Data provided –

'''

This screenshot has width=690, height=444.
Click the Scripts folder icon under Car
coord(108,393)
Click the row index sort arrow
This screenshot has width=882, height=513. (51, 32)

'''
'''

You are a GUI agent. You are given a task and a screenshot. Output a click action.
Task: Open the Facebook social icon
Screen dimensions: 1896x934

'''

Your objective – Please copy, exactly and with nothing else, the lines above beginning at the line that has "Task: Open the Facebook social icon" and ending with the line that has "Screen dimensions: 1896x934".

Solved exercise –
Task: Open the Facebook social icon
Screen dimensions: 1896x934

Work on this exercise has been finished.